Wednesday, May 7, 2014

Budish wins ridiculously uncompetitive primary for Cuyahoga Co. executive

No wonder Armond Budish hardly bothered to advertise. He knew he didn't have to.

Budish obliterated his hapless opponents in the Democratic primary for Cuyahoga County executive yesterday, winning 56 percent in a six-way race, continuing his ascension to Northeast Ohio's most powerful political job.

When I started reporting "The Anointed One," my May issue profile of the inevitable Budish, people tried to convince me I was making a mistake by focusing on him.

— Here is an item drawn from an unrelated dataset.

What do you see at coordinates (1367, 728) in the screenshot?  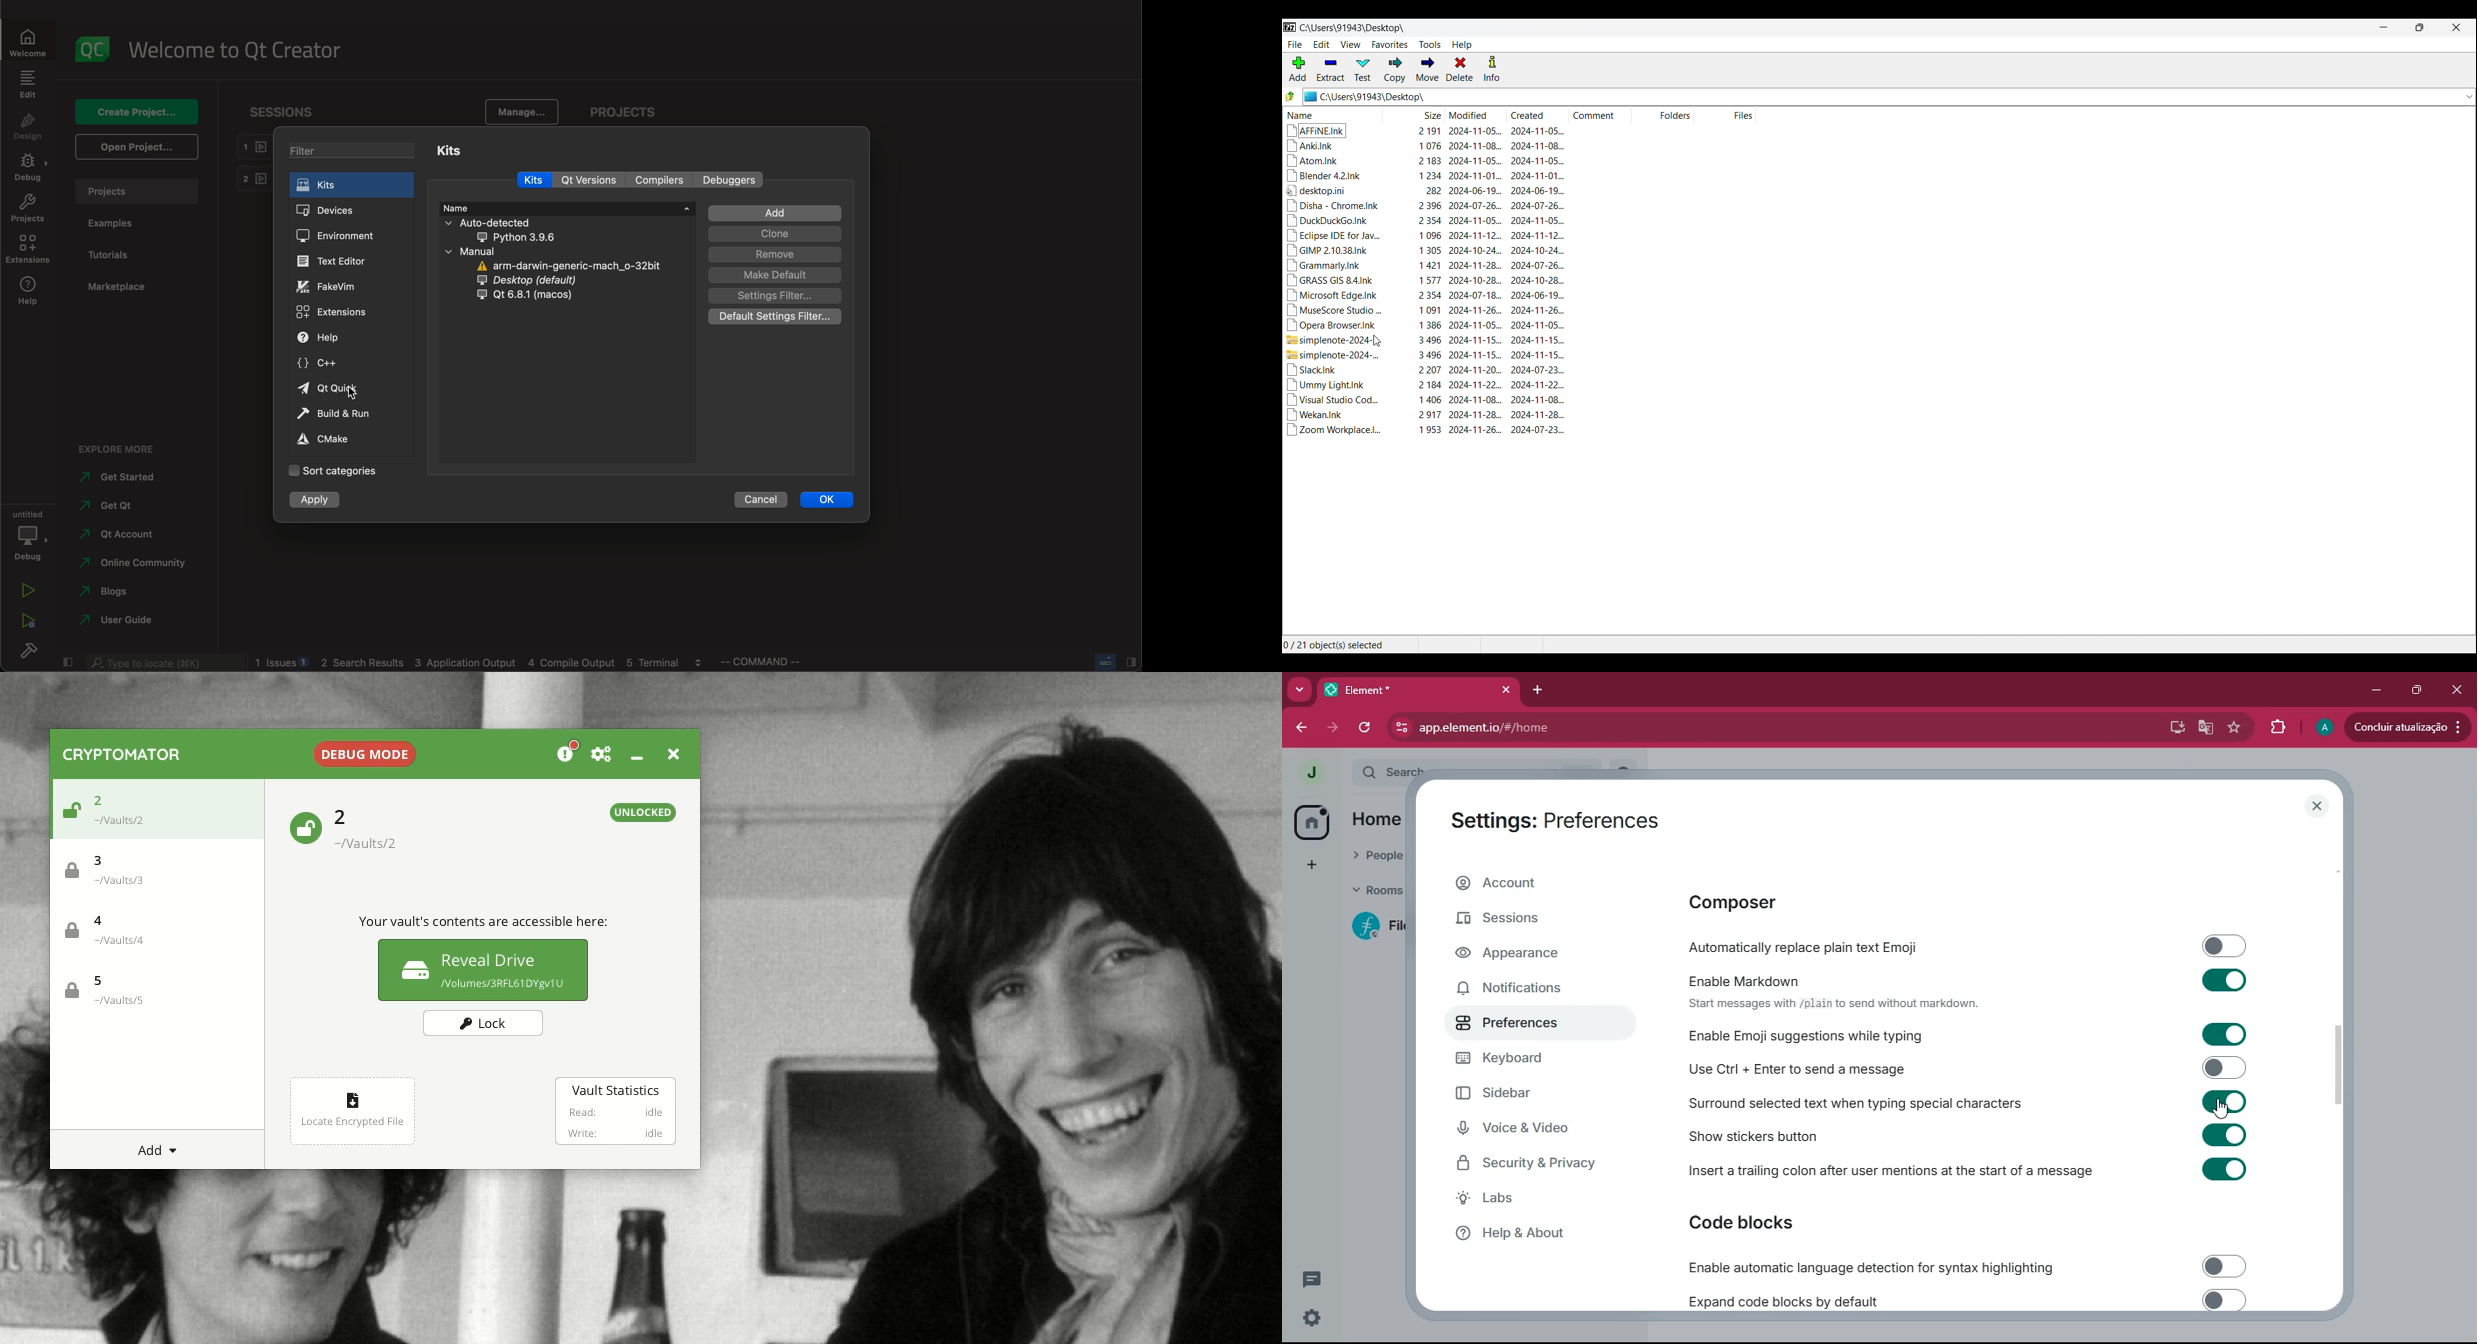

Jack Schron, Budish's Republican opponent in November, warned me I could be setting up Cleveland Magazine for a "Dewey Defeats Truman" embarrassment. Schron warned me a private poll showed state Sen. Shirley Smith and former sheriff Bob Reid just a few points behind Budish in the Democrats' primary. (You can read Reid's email about the poll on Smith's Facebook page.)

Yeah, not so much. Smith got 20 percent yesterday, Reid 7 percent.

In a way, the race was over a year ago. Budish hustled so hard for early endorsements and donations, he clinched nearly all the elite support and discouraged other potential candidates from joining the race. The result was the most ridiculously uncompetitive election in years for a major, open job in Cleveland politics.

Budish's supporters will tell you that's because the candidate's so fantastic, of course.  My fear is he's ushering in an era when the race always goes to the swiftest, most moneyed Democrat, when we'll know who our next mayor, county executive, congressperson, et cetera will be long before our chance to vote.

The task of breaking that up now falls to Schron. He's the Republicans' strongest local candidate in a long while, a county councilman and corporate CEO who'll have plenty of campaign money. That, plus a national Republican surge this November, could give him a miniscule chance to end the Democrats' 22-year winning streak in Cuyahoga County-wide races.

Budish does seem to take Schron seriously. He criticized Schron by name this spring while ignoring his Democratic opponents.  Besides, Budish must be hoarding his campaign funds for some reason -- most likely, to run TV ads against Schron in the fall.

Schron probably won't win, but he can thoughtfully challenge Budish, pierce the frontrunner's scripted talking points, get him to defend and hone his arguments, and extract specific positions and promises he can be held to later. That could position Schron as Budish's chief critic on the county council after Budish wins the executive job.  In this uncompetitive era of local politics, that may be the best anyone can do.